One of the things I dislike most in human beings is their propensity to think themselves superior. One of my dearest friends came to this country at the age of 15 from a non-English speaking country and if there is one thing that makes me cringe, it's when he enquires about a word or phenomena he doesn't know the meaning of and is met with a derisive high-and-mighty you don't know what blah blah means?
This often happens to me when I tell people I don't like olives. People practically rear up on their hind legs, huffing and puffing, mucus shooting out of their nostrils and slapping the sides of their faces. How can you not like olives? What kind of person are you?
What's the big deal? Why does it bother people so much that I don't like olives, or avocado, or baked beans, or anal sex? Why can't I just not have a taste for these things in peace and harmony and not be made to feel like some kind of uncultured swine?
If I wasn't such an 'obstinate, headstrong girl' (this is a quote from Pride and Prejudice. If you do not recognise it, well that is fine by me, I will not judge you) I might feel bullied into keeping my dislikes to myself. Martyring my tastebuds at dinner parties and my backside in the bedroom so as not to lead people to believe that I am different and I fail to conform to their idea of 'taste'. But I am a bit of a 'get fucked' girl so I am going to say this with no fear of retribution or backlash from those who would see themselves as knowing better – I don't like Tame Impala.
Wow, I automatically feel as though I have to apologise for saying it. I'm not going to. But so deeply defined is the grain in this piece of mahogany that I have had to ask myself on numerous occasions – Liz, are your rare and overpriced truffles off?
So I get a copy of Lonerism because anyone who seems to be anyone has lauded it, globally, as the greatest thing in organic-free-range-foraged-fairly traded-ethical-music cooked by a chef with a lot of hats; and I assume my mind is going to erupt with the pleasure of it all; and the whiny little voice comes in telling me I've 'gotta be above it now'; and I feel, I feel, wholly underwhelmed.

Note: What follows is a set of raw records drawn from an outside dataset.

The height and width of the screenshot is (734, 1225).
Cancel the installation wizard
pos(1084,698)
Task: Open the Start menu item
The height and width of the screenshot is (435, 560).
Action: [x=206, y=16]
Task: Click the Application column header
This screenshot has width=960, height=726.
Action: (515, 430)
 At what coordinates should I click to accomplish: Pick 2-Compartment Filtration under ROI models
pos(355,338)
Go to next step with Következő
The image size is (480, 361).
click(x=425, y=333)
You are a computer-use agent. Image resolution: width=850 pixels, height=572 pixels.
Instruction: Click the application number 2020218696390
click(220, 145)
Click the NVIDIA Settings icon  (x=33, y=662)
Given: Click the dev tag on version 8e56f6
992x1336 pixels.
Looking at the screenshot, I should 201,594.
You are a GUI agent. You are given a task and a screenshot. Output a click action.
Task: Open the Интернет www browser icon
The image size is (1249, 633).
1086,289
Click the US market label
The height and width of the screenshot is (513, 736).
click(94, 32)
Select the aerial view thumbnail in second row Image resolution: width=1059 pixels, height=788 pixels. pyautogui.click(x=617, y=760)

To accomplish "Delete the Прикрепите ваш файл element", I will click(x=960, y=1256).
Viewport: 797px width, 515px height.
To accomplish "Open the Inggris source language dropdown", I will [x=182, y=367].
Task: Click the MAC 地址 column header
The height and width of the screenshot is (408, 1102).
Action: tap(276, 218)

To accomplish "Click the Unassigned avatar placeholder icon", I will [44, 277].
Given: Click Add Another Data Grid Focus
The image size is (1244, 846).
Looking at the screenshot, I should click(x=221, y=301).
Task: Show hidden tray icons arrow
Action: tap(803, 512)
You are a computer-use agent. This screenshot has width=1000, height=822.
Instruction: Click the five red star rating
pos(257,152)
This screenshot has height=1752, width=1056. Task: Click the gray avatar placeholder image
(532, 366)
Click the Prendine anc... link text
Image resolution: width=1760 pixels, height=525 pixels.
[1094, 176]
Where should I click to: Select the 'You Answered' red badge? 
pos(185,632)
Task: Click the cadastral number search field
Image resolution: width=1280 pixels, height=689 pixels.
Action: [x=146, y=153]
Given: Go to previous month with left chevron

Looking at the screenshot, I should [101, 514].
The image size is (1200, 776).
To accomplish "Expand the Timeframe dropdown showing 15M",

Is that it? I think. And I skip to the next track but I'm still not taken by it. I keep it playing in my ears as I commute to work and I pretty much forget it's even playing until I find I'm beginning to get a bit irritable about something and I grope madly for the headphones and yank them out of my ears to discover instant relief. That was weird, I think. You must need to listen to it a few times before it grows on you – which is similar to what people tell me about olives and anal sex.
So I persevere. I play it while I'm Googling shit, while I'm cooking an olive-less puttanesca, while I'm not having anal sex, and every result is the same. As I get further and further into the album the urge to yank hair out of my head a single strand at a time, while staring blankly at padded walls, with cats inside my brain, maniacally throwing themselves claws first at the chalkboards in my head, grows more and more intense.
I spend hours trawling through reviews from Pitchfork and NME and SMH trying to work out why my ears don't “luxuriate in the diversity of tactile sensations”. I read lines like – “the subliminal whisper of the title becomes a rhythm track, a barrelling drum break is severely tweaked to sound like an oncoming rush of bison, a flanged guitar wobbles like neon Jello, and Parker's laconic, slightly echoed vocals pulls the whole thing together.” – and I think, what a wank. Sounds a bit like the last scene in every 21st century porno ever made. “Lonerism is a psychedelic experience full of multi-tracked voices, luscious harmonies and waves of sound pulling you into a drifting state of consciousness,” or, to put it more simply - “man ejaculates over woman's face.”
Ok that may have been a little derisive. A touch superior. I have come to accept that I am the only person on the planet who does not get into this band. And that's ok isn't it? I mean, you're all allowed to like it. It doesn't bother me in the slightest. I would not judge you.